== EXTRACTED DATA ==
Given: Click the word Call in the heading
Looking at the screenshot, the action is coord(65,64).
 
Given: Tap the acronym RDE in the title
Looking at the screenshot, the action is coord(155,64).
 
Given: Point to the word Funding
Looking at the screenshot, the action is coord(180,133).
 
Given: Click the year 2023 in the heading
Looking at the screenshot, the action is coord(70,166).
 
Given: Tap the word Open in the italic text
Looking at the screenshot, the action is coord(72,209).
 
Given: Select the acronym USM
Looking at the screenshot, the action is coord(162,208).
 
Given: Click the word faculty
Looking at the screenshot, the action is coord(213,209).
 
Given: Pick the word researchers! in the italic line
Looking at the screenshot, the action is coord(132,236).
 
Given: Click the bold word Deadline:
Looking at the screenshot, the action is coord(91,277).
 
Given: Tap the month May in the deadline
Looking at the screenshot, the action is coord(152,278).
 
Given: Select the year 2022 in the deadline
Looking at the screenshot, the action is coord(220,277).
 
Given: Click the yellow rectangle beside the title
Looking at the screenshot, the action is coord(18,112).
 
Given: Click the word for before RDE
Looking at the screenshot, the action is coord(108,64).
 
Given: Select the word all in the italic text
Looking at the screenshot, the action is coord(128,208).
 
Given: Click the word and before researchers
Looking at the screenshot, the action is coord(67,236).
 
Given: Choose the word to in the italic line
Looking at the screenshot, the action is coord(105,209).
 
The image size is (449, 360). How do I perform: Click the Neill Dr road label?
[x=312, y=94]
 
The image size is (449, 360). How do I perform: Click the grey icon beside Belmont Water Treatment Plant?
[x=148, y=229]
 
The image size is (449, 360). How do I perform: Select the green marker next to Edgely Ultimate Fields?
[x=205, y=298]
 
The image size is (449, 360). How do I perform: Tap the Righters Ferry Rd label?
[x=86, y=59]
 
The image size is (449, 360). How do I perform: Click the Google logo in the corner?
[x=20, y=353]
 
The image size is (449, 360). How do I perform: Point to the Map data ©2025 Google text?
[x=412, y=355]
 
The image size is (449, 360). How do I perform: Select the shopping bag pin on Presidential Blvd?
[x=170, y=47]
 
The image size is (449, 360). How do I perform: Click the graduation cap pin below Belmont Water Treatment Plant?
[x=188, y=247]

== TO BE DONE ==
Return, unchanged, every line of the items from the line containing "in the corner?" through the end of the items.

== FINAL RESULT ==
The image size is (449, 360). How do I perform: Click the Google logo in the corner?
[x=20, y=353]
 
The image size is (449, 360). How do I perform: Point to the Map data ©2025 Google text?
[x=412, y=355]
 
The image size is (449, 360). How do I perform: Select the shopping bag pin on Presidential Blvd?
[x=170, y=47]
 
The image size is (449, 360). How do I perform: Click the graduation cap pin below Belmont Water Treatment Plant?
[x=188, y=247]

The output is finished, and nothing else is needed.